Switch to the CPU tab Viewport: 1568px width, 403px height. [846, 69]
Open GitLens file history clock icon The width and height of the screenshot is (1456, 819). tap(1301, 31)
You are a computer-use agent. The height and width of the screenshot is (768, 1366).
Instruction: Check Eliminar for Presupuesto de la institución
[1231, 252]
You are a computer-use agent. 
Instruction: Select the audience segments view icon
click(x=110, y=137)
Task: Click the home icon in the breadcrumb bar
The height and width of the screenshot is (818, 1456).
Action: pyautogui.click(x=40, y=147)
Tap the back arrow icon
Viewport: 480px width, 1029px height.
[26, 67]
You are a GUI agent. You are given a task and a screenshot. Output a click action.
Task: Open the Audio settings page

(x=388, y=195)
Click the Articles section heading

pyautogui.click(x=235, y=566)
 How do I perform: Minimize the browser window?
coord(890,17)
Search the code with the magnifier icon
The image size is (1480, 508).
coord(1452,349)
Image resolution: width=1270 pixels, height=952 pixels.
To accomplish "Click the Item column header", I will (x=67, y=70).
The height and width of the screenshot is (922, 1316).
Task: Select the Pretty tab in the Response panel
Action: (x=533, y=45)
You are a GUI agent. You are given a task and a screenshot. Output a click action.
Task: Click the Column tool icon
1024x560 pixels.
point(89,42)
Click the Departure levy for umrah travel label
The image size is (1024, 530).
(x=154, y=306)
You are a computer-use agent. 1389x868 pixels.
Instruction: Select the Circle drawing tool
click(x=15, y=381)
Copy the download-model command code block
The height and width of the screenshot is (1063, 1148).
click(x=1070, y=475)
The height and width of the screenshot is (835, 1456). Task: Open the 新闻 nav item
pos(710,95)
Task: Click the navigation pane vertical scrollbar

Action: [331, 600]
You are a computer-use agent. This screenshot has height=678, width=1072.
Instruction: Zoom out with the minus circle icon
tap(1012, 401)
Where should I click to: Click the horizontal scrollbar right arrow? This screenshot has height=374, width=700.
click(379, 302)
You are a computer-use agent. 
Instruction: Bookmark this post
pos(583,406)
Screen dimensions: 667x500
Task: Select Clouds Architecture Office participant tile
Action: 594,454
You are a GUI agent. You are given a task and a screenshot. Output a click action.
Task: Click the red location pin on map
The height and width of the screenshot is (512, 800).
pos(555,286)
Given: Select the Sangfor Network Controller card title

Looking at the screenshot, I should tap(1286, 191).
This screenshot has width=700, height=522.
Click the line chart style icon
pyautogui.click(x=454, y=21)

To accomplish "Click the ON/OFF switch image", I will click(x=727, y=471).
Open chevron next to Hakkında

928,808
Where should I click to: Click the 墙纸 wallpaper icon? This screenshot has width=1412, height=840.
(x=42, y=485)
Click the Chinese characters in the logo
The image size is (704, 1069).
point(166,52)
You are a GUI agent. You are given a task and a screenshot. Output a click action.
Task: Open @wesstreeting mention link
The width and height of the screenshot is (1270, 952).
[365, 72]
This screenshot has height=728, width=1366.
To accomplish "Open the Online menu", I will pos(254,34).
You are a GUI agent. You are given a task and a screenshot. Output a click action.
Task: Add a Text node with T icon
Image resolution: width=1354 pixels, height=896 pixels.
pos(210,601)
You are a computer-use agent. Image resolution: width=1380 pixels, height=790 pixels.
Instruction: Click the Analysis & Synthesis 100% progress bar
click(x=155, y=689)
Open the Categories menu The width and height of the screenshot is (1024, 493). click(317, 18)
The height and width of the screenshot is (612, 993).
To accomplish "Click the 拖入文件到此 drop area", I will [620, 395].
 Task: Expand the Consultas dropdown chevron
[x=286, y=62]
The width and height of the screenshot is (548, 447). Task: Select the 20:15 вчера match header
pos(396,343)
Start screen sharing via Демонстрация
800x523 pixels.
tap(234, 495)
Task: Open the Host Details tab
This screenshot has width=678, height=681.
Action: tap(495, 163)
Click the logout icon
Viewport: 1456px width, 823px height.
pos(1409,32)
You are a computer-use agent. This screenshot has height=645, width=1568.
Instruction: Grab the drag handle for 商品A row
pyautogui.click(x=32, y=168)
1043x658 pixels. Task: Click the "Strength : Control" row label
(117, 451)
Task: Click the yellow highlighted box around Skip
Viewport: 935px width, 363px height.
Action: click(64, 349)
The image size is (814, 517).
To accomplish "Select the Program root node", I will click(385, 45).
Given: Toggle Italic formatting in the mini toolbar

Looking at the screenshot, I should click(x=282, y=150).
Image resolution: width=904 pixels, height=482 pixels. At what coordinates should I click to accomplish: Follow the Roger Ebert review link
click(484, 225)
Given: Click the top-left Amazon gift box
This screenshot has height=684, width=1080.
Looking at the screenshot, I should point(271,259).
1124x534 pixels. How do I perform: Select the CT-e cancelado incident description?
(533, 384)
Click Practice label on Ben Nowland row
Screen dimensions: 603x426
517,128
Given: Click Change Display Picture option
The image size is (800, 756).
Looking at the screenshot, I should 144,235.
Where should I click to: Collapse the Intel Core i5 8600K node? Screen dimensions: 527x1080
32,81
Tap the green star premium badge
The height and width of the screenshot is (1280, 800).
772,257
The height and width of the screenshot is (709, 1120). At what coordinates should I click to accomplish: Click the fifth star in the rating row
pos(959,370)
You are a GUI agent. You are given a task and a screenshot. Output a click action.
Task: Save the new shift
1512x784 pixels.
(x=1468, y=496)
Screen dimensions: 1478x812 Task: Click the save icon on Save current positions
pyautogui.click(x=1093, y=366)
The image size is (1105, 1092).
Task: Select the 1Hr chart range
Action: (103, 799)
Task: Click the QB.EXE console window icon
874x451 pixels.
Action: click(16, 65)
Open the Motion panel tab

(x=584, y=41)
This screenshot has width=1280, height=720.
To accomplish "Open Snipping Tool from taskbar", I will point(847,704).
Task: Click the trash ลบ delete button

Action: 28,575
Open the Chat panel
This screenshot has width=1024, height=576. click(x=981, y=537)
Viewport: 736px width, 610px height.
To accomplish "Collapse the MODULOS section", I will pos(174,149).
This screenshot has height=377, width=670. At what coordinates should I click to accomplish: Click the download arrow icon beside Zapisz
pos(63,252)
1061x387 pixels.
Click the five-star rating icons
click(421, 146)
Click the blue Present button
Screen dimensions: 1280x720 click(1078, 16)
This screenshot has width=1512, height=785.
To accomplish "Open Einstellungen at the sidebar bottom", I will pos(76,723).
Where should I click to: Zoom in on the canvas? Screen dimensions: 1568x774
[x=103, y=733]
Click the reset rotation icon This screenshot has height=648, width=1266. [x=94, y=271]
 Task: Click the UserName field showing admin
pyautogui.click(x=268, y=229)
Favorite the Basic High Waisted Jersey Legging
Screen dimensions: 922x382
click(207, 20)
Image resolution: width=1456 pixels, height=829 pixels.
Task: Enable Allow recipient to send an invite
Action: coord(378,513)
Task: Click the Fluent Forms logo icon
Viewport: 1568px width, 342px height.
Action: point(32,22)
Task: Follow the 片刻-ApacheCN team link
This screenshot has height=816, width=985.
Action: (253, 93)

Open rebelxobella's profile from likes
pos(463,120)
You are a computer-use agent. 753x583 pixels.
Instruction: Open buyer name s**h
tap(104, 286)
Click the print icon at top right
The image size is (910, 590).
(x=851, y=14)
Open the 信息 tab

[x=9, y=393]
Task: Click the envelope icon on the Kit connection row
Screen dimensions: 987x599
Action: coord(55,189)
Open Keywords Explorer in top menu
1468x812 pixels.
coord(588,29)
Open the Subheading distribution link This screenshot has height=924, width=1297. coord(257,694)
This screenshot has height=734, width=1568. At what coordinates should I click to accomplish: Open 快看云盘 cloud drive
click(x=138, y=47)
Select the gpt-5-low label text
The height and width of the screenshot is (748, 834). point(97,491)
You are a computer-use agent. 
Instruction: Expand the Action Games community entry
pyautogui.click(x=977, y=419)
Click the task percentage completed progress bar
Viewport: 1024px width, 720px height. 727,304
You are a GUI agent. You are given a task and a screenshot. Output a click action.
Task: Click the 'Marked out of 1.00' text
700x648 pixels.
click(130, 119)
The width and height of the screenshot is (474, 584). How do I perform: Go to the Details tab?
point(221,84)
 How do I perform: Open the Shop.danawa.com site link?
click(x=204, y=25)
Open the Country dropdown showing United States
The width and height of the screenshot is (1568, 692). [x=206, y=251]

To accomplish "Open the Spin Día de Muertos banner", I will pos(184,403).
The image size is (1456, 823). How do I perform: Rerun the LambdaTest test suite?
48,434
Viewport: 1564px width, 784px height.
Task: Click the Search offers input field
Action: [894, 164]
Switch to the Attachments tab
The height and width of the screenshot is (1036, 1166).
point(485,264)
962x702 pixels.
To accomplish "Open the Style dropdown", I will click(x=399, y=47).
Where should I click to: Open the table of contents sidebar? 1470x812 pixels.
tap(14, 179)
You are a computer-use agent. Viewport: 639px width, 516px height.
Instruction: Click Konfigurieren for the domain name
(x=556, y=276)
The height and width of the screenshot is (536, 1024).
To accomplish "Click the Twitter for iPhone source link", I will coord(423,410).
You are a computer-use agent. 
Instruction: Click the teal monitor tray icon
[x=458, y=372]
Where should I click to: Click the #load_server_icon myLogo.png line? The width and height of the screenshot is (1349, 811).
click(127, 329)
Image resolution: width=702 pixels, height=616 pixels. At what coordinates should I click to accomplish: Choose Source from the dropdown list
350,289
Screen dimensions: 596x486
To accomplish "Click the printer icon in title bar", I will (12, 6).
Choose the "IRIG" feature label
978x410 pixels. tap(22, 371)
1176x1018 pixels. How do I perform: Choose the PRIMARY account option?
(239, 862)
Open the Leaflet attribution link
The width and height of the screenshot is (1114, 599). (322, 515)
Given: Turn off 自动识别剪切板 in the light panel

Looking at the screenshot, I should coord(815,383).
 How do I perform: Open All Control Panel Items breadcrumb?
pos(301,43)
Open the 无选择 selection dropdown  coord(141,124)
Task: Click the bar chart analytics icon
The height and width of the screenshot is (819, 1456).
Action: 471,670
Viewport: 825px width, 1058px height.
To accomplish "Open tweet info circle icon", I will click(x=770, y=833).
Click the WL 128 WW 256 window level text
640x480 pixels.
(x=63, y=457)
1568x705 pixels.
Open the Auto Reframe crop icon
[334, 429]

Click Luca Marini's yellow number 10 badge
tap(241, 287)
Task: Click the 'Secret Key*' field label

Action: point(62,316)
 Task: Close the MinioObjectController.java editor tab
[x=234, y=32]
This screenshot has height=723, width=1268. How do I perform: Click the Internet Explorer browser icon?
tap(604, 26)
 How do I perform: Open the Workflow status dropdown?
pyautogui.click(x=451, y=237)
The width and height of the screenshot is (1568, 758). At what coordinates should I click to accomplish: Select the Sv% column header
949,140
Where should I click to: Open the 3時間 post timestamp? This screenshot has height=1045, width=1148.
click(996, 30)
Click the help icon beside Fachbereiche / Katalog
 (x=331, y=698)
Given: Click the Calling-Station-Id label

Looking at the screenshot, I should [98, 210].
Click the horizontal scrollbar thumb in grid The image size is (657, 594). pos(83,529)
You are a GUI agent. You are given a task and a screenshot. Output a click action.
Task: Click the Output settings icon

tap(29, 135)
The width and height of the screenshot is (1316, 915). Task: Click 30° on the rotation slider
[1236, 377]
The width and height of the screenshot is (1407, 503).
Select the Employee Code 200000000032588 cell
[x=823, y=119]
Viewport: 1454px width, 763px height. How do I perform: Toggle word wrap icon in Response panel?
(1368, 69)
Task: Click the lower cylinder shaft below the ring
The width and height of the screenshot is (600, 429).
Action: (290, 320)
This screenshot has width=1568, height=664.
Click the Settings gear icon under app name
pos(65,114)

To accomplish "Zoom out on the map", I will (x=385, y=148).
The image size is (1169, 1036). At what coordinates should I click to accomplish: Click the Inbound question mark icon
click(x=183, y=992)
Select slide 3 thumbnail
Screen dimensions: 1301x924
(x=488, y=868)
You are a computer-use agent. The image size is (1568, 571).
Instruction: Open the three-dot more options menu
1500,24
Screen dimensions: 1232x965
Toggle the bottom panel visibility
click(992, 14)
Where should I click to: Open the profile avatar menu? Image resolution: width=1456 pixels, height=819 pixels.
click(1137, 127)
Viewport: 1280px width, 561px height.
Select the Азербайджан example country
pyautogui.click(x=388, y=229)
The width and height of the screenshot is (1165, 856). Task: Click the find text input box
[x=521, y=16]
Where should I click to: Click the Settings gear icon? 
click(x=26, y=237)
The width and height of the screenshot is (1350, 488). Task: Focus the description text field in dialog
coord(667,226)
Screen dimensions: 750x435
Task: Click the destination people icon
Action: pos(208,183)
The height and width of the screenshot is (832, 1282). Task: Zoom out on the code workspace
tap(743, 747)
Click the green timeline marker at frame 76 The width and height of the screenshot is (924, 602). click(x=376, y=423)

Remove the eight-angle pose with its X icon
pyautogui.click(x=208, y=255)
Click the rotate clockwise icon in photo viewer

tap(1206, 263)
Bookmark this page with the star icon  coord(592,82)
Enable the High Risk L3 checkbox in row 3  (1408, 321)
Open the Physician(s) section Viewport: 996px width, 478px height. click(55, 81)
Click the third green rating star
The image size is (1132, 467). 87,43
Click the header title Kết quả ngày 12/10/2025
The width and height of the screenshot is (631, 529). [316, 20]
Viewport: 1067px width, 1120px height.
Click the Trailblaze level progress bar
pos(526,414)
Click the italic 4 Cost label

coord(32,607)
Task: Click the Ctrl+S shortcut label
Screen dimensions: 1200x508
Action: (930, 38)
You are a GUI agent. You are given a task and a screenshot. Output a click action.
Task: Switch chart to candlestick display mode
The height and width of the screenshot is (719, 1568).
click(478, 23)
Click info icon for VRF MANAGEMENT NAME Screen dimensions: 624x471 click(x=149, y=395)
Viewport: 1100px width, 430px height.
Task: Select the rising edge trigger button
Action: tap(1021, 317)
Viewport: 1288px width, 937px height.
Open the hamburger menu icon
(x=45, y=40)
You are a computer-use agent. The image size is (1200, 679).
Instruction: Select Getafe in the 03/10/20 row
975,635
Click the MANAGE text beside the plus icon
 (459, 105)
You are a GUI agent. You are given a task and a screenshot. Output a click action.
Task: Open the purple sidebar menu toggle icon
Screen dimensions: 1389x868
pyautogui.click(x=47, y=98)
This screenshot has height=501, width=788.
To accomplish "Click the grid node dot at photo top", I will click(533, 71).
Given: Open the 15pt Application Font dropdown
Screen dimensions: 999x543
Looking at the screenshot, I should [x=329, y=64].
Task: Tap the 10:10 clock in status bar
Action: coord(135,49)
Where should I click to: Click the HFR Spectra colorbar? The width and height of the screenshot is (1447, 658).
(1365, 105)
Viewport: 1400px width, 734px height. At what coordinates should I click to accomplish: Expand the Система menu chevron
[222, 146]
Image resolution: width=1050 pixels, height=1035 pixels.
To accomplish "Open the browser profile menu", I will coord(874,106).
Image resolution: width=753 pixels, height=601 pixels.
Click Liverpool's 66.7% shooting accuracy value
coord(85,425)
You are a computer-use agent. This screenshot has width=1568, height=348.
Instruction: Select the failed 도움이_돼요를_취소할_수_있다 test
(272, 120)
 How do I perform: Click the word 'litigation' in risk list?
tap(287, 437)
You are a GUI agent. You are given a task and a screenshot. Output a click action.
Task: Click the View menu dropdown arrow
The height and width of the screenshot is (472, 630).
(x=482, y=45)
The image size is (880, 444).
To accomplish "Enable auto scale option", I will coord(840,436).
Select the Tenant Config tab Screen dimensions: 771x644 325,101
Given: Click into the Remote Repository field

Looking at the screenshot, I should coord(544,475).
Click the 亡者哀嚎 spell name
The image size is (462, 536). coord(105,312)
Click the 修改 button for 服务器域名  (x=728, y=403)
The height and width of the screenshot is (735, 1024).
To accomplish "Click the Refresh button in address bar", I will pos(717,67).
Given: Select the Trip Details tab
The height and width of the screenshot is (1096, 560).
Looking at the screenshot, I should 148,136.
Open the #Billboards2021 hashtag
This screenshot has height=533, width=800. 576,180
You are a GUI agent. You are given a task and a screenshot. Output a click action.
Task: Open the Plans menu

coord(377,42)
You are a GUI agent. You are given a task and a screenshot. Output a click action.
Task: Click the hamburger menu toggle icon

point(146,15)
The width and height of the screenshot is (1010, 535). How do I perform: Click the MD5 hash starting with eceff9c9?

Goal - Count the lines in the listing that contain the string "chevron", matching case exactly, and give only the number.

Response - 3